Now about market impact. Ethereum’s daily trading volume hovers around $394 million ( data as of March 2026). One sale of $830K in this context is just noise in the background. It won’t crash the market. Algorithms and big players move much larger volumes every hour.
There’s a point most overlook. Smart entrepreneurs don’t hold 100% of their wealth in a single asset. That’s basic financial literacy. Diversification isn’t a loss of faith; it’s risk management. Bezos sold Amazon. Musk sold Tesla. No one declared their companies dead. Vitalik Buterin is just applying the same logic.
What really matters: Ethereum continues to release updates, layer two is growing, DeFi and NFTs are functioning, developers are creating, institutions are experimenting. One sale doesn’t change any of that.

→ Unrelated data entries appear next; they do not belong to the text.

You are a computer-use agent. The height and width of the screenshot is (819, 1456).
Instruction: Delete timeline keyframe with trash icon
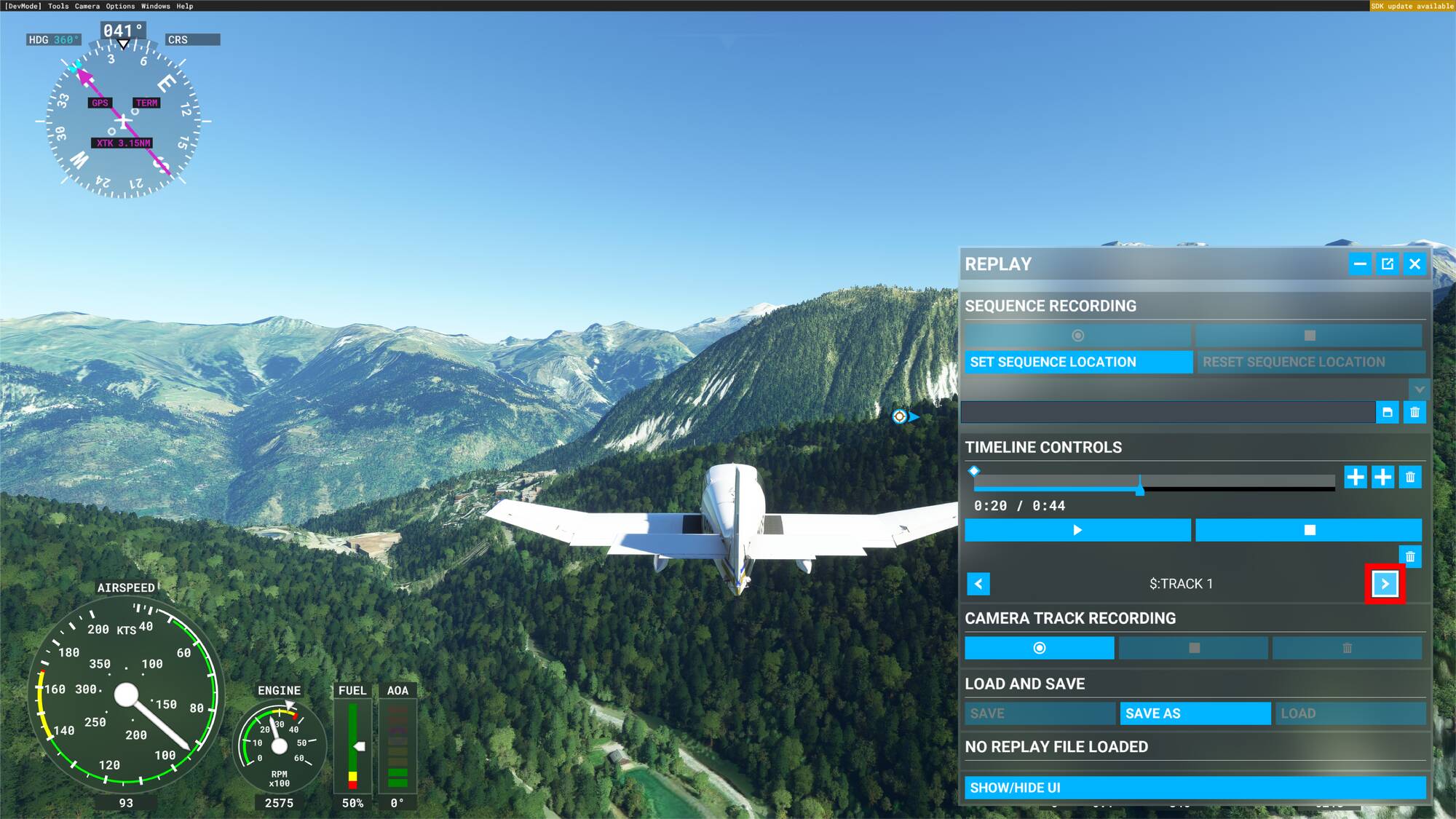point(1410,477)
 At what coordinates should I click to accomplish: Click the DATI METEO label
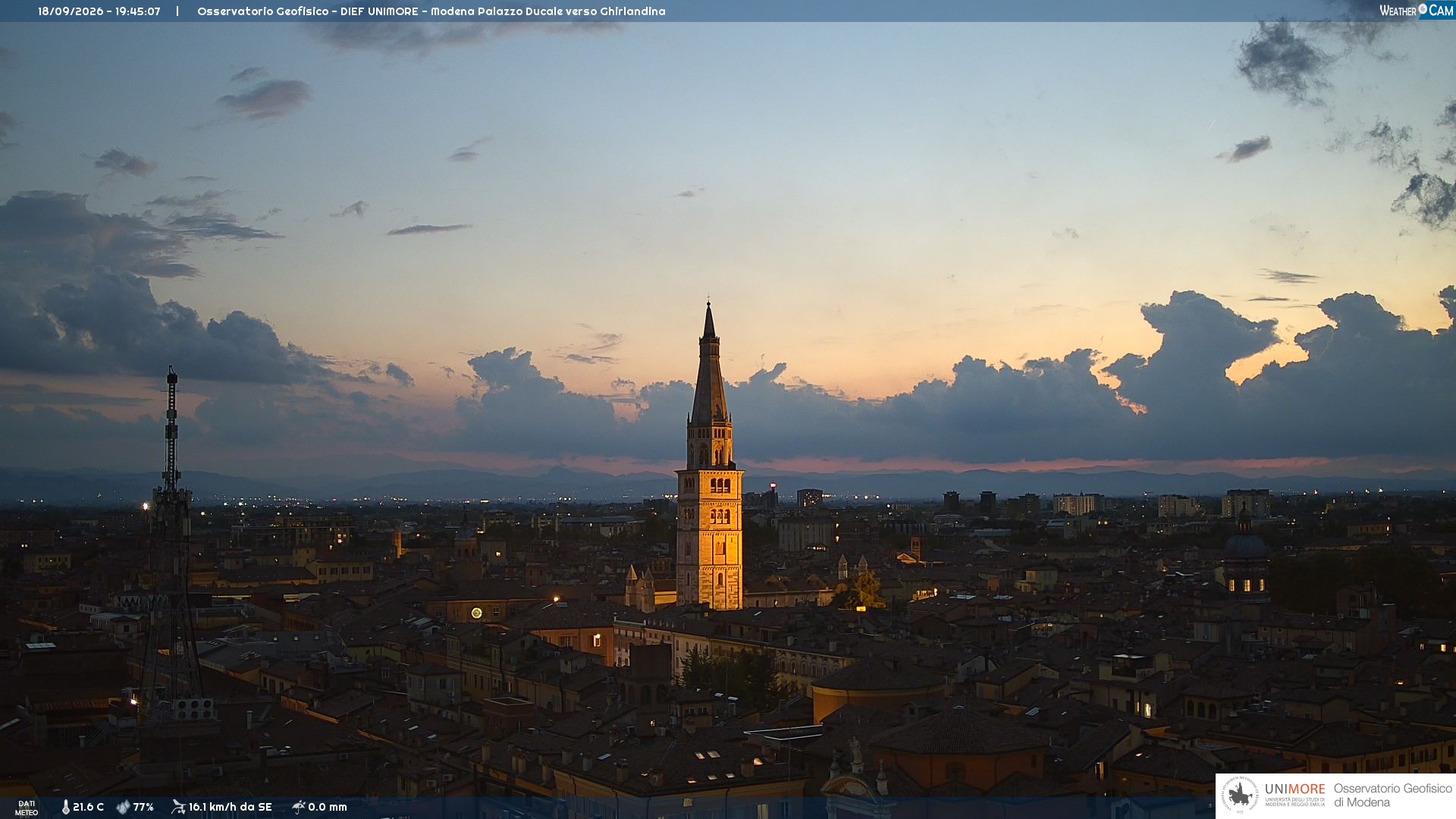click(27, 808)
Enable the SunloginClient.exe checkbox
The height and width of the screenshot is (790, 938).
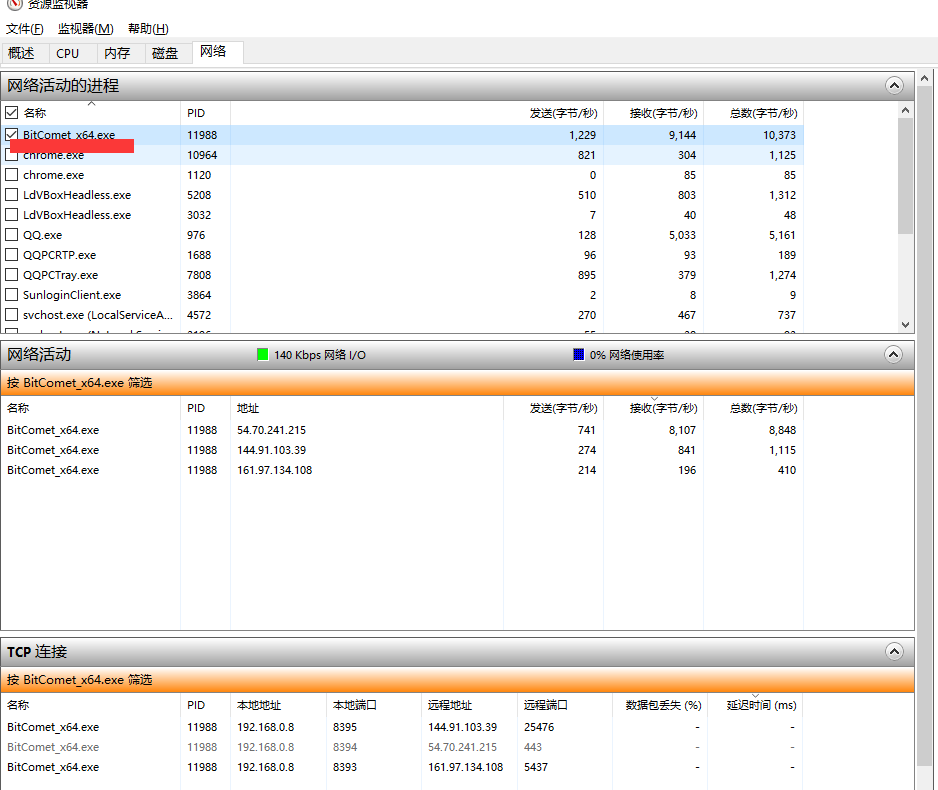pyautogui.click(x=12, y=295)
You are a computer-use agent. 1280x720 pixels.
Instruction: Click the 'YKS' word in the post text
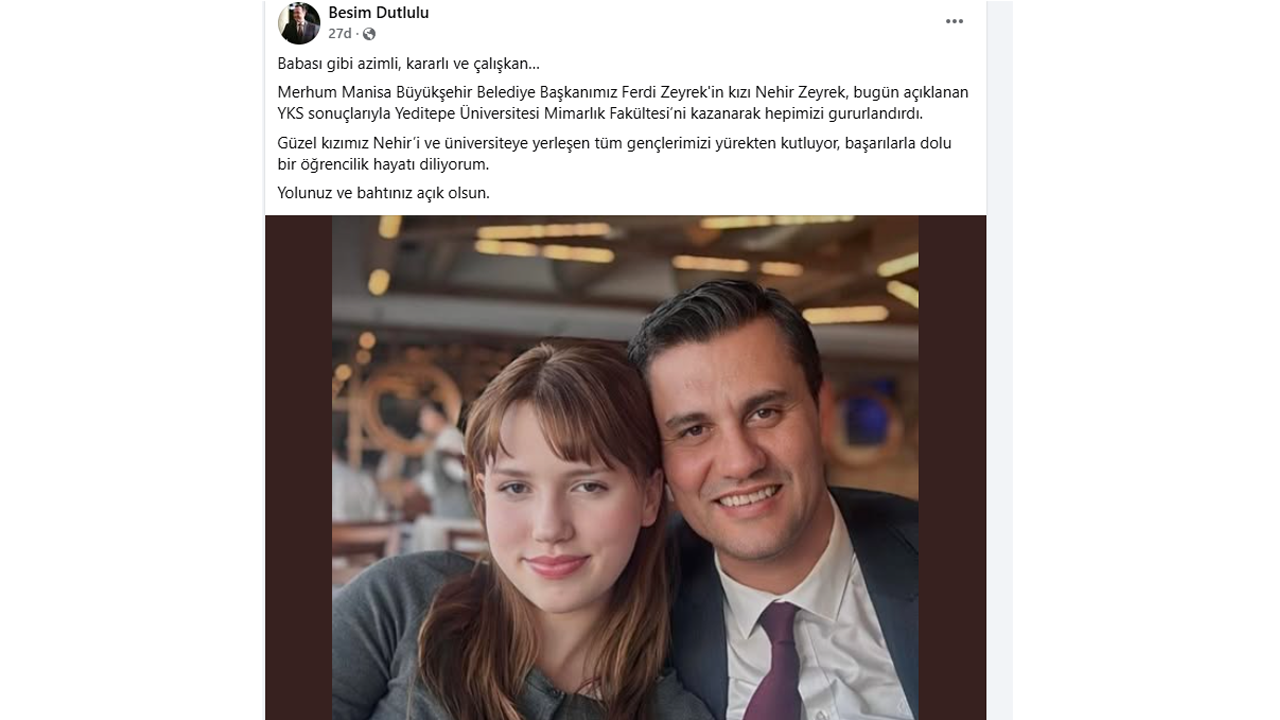coord(291,113)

If you’re a long-term holder — this news shouldn’t worry you. If you’re a short-term trader — it’s just another headline the market will digest within hours. If you’re new to crypto — remember: don’t watch wallets, watch fundamentals.
Whales sell. Founders sell. That’s normal. The real danger is emotional trading based on headlines. Before selling, ask yourself: has the vision for Ethereum changed? Have the technologies failed? Has development stopped? If not — it’s just noise.
Overall, I think there’s too much fuss about founders’ sales. It’s exaggerated. What do you think?